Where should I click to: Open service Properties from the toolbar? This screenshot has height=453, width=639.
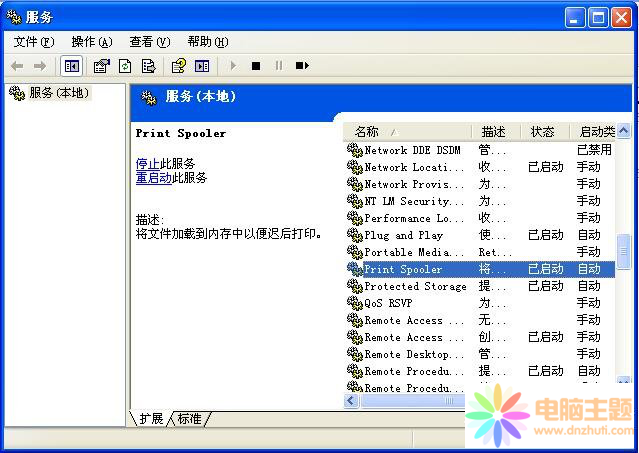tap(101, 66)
^^^^^^^^
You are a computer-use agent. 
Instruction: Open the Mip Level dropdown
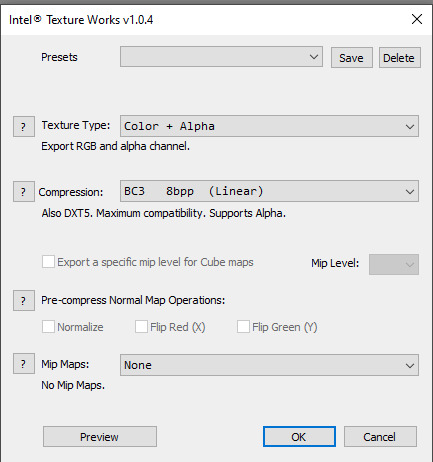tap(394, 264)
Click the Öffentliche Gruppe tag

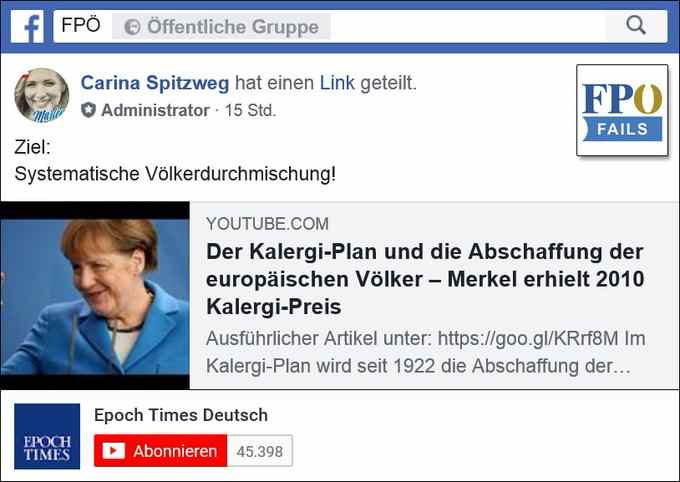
^^^^^^^^
Task directions
Range to copy from the listing above: the line with "Instruction: Open the Mip Level dropdown" through the line with "Click the Öffentliche Gruppe tag". Transcribe it exactly and skip the pictures.

Solution for this problem
Instruction: Open the Mip Level dropdown
tap(394, 264)
Click the Öffentliche Gruppe tag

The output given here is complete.